You may remember the infamous OCG. ……Organised Crime Group.
The idea of organised crime is not new to us and we have all, surely read novels or watched films that feature the Mafia.
Human beings worked out, long ago, the power and effectiveness of working together – of “collaboration.”
Fortunately, most collaborative initiatives are well-intentioned and bear little comparison to the brutal OCG but organised groups often form a self-protecting brotherhood or kindred.
They develop their own codes of conduct and there is honour even among thieves.
Line of Duty revealed a powerful sense of loyalty to one another among members of the OCG but an utter ruthlessness about perceived outsiders, traitors or “rats.”
My wife will tell you, I can be a glass half empty person and I have begun to dwell on the negative but so much that is positive is born of collaboration:
Time and again, people have worked together for the Common Good as people have understood it.
Guilds, hospitals, schools, trades unions, universities, the NHS, the hospice movement and food-banks are all fair examples & the list must be endless…
And yet so many of those institutions have fallen foul of the pervasive errors and crimes that have proved endemic to society.
Most of them have been found wanting in respect of racism, sexism, and various types of abuse.
“The World” has been found wanting – and the Church has sometimes been found to be too much of that world…..too much a party to those prejudices or indulgences upon which an established order was built.
The Church has been found wanting around matters that have always been Gospel issues.
In Christ there is neither male nor female, neither Greek nor Jew.
This evening, the College commemorates it’s foundation on the feast of Simon & Jude, two members of a twelve-strong apostolic band.
The twelve – entrusted with the Great Commission – were to make disciples of all people, baptising them in the name of the Father and of The Son and of the Holy Spirit.
They were to initiate what was to be a collaboration empowered by the very source of creation, the Spirit of God who first moved over the face of the waters to bring order out of chaos.
Of course, the twelve were imperfect and scripture bears witness to their disagreements, their attempts to gain special privileges over one another, their slowness to comprehend and sometimes their lack of faith.
The enterprise of the Church was never likely to be one of utter perfection, and always in need of the Spirit’s renewal and reform.
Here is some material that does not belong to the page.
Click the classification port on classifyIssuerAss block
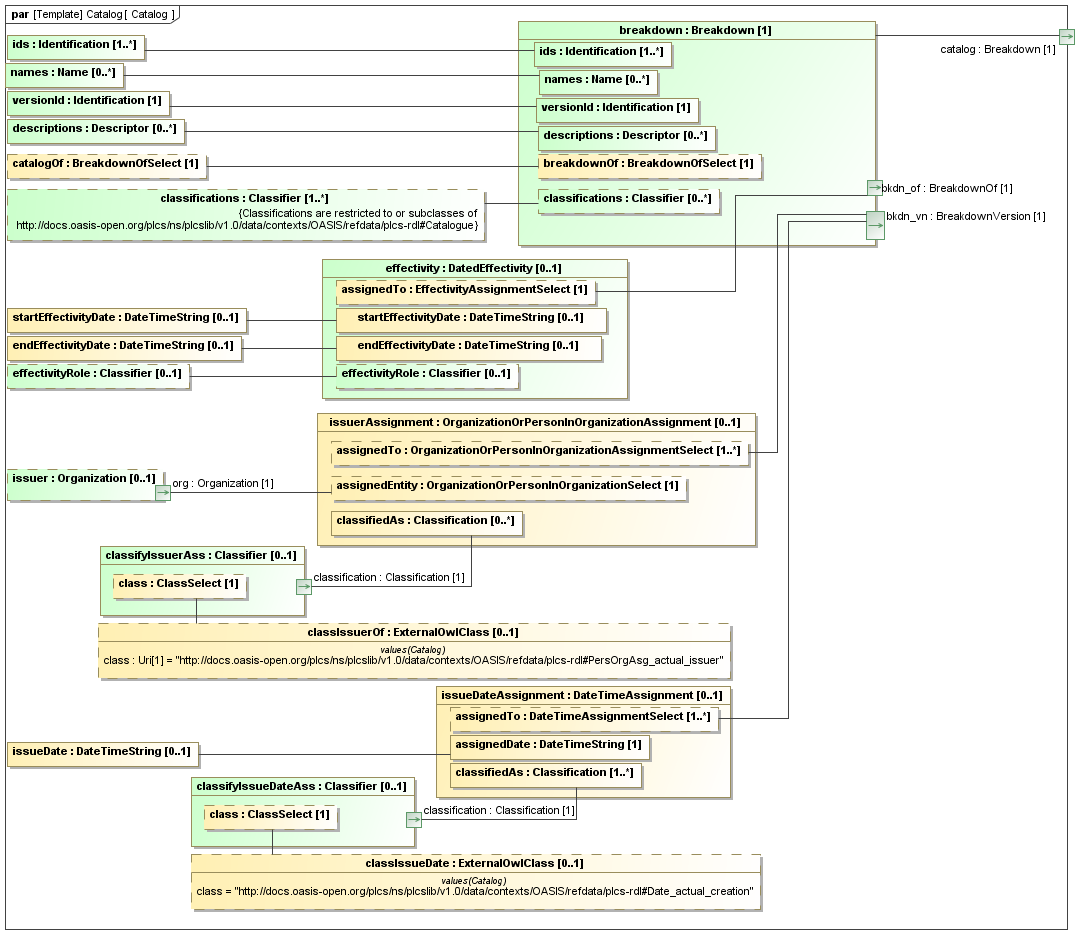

Matthias renewed the number after Judas.
The rules surrounding food are reformed – through Peter’s dream and in response to the growing number of gentile Christians.
Dissatisfaction with and within the church has – at various times and in various places – has led to reformation.
Not everything in the history of reformation has been praiseworthy or purely motivated, but change has often been necessary.
Today, the Church of England continues along an organised programme of Renewal and Reform – less a steady process of conversion of heart – than a managerial exercise in structural reorganisation – and like previous reformations, it will not end in perfection.
Jesus, whose hands flung stars into space, has come into conflict with people of his making .
One way or another, they have assumed power and authority.
They have used their personal gifts to order the world – or at least their part of it – to their own ends rather than for the good of all, and they react negatively, aggressively, to Jesus’ call for renewal and reform.
Like the OCG, they will go to considerable lengths to preserve their position and the status quo.
The World, which has discovered the power of collaboration and frequently put it to good purpose, has sometimes allowed that good to be degraded by the infiltration of selfish desire or by failing to make changes when time and fresh understanding have required.
No one “set out” to warm the planet.
I doubt many people set out to keep the poor poor or to deprive them of life’s necessities ….or of medical assistance……
They just fail to change when they find it serves their comfort (and greed) to let the injustice continue.
The structures which provide cohesion in some parts of society – and indeed of the world – cause misery in others.
There’s an imbalance and an injustice whereby one part of humanity exploits another…..or continues to do so after recognising the truth.
That passion for justice, which once fired people to put an end to slavery, to apartheid and more recently to the sexual abuse of children is as much a part of the Gospel for today as it always has been.
The categories of the victims of oppression, exclusion, abuse and degradation may have changed, but the structures of society need breaking and resetting today as they always have; they need renewal, reform and healing.
A church that rushes to reconciliation before addressing the claims of justice, may find itself simply papering cracks and sweeping evil under the sanctuary carpet.
The ministry to which members of the College are called today will continue to be sacramental and pastoral, but it will also have that quality of challenge – prophetic challenge to people within and beyond the church, to be renewed and to be reformed in response to the claims of justice.
It will require priests to challenge people to change – and it will require collaboration with people who do not profess Christian belief but who understand the need for justice.
Responding to those claims of justice in Britain and far beyond may see us treated as Jesus was before – and that is his teaching for us this evening.
But responding to the challenges of justice will leave the church more renewed and more reformed than any managerial exercise – and if that is so, as Hastings might say, we’ll be sucking diesel!